**REQUIRED WORK:**
In the entries that follow, which lines hold the string "will"? List them.

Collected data
Content starts
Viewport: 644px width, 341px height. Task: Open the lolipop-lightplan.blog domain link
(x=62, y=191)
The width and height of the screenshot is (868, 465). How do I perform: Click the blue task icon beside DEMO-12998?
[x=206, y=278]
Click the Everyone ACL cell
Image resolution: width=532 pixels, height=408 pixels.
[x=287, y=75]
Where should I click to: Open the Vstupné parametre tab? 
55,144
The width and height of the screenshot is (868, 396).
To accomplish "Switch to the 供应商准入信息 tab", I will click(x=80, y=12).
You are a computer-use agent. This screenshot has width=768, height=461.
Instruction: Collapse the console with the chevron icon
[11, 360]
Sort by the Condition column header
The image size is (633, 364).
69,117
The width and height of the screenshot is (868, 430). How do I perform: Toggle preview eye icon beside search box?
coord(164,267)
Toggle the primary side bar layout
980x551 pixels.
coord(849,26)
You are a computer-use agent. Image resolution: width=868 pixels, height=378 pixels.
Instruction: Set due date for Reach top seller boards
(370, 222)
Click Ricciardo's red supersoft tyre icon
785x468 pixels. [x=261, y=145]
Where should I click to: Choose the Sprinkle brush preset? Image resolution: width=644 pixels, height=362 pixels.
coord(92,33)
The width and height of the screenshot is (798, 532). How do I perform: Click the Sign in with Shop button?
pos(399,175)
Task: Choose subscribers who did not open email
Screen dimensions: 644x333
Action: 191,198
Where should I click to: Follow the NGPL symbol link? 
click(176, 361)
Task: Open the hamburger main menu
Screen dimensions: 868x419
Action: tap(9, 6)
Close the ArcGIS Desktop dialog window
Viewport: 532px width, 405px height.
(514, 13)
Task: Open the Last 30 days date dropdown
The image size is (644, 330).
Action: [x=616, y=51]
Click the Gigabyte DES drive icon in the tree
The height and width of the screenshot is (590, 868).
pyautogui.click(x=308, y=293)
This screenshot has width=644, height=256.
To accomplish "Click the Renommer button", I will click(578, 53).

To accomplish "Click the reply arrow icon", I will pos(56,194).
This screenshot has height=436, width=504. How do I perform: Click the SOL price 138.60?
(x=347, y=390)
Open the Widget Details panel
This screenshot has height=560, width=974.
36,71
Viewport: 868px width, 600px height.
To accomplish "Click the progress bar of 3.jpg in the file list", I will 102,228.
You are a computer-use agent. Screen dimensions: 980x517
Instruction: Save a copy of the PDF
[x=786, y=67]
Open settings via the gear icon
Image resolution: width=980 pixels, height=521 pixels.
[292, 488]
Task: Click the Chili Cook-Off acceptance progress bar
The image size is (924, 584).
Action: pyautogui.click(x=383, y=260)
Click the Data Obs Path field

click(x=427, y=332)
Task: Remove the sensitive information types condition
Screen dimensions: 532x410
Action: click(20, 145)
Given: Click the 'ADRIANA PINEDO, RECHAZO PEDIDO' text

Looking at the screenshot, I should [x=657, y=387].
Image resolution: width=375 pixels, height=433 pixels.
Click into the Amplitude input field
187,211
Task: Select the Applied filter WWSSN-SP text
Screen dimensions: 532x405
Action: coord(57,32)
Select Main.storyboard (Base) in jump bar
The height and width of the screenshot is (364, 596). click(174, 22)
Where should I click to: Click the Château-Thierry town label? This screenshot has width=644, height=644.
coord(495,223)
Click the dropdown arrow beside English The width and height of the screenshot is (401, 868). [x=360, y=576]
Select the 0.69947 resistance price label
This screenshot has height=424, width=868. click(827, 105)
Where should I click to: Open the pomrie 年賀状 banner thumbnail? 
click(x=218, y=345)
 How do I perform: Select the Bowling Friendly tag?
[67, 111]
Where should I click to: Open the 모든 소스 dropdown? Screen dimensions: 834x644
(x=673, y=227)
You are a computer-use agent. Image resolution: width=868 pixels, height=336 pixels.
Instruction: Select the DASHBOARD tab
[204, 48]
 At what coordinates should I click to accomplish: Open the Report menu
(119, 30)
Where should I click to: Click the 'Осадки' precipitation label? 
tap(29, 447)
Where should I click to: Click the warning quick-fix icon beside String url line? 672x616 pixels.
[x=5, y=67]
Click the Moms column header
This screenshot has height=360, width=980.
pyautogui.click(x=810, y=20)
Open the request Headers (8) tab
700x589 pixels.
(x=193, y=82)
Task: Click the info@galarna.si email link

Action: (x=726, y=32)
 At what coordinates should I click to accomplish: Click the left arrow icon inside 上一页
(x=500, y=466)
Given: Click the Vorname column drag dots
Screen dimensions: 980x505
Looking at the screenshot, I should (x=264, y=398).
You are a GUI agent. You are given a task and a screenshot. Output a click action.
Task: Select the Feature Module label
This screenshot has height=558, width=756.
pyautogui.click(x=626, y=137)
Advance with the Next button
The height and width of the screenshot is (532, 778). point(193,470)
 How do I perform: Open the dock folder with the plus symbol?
Content ends
**FINISHED EXERCISE:**
To accomplish "Switch to the 供应商准入信息 tab", I will click(x=80, y=12).
To accomplish "Click the Renommer button", I will click(578, 53).
To accomplish "Click the reply arrow icon", I will pos(56,194).
To accomplish "Click the progress bar of 3.jpg in the file list", I will 102,228.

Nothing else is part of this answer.